I do want to say something, though, in relationship to the statement that “the whole thing got started by a bunch of white man college students.” This whole thing did not get started by a bunch of white man college students. This thing got started when Picture the Homeless started doing empty housing counts. This thing got started when people started skillshares and free schools. This thing got started when Domestic Workers United labored for 9 years to get their bills passed. This thing got started because popular education around economics has been happening on the ground floor for a long time. It’s possible that a few white dudes were the first to sit down on Wall St with marker-scrawled signs (I remain doubtful about origin stories that begin with white man college students, but its not outside the realm of possibility), but they were not the progenitors or the generators of this groundswell.
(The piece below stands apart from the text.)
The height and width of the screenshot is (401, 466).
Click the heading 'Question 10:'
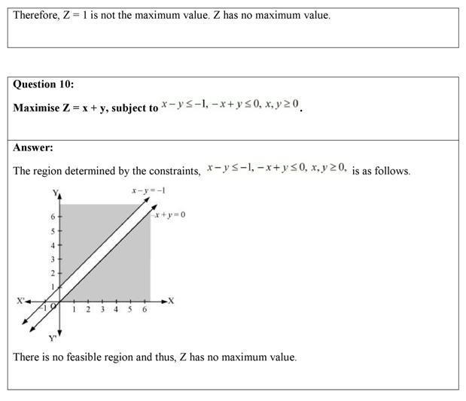(43, 84)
They did not lay the foundation. They did not sit for long hours in each others rooms while family members died from lack of access to adequate healthcare. They did not sit outside in sorrow and protest when the police falsely arrested people at the SRLP anniversary party. They did not do the hours of community organizing training that felt boring sometimes. They did not spit and fight to have gender-based violence and intimate partner violence be taken as seriously as the possibility of a military draft. They did not lay down on the tracks to prevent their union from losing longshoreman jobs that were absolutely necessary to the survival of their rural community. They did not dance hard, covered in glitter and praise, loving each other despite every cultural message about how their perverse bodies didn’t deserve glory and tenderness. They did not take the conversation about money and power to their mosques and synagogues and churches and other worshipping communities.

We did, though. And I think that’s why we run this, and not them, and why it’s good.

Comment by honeyandlocusts

A+++ well said on all points.

Comment by arielariel

For me, other than the use of the word “hate”, this is right on!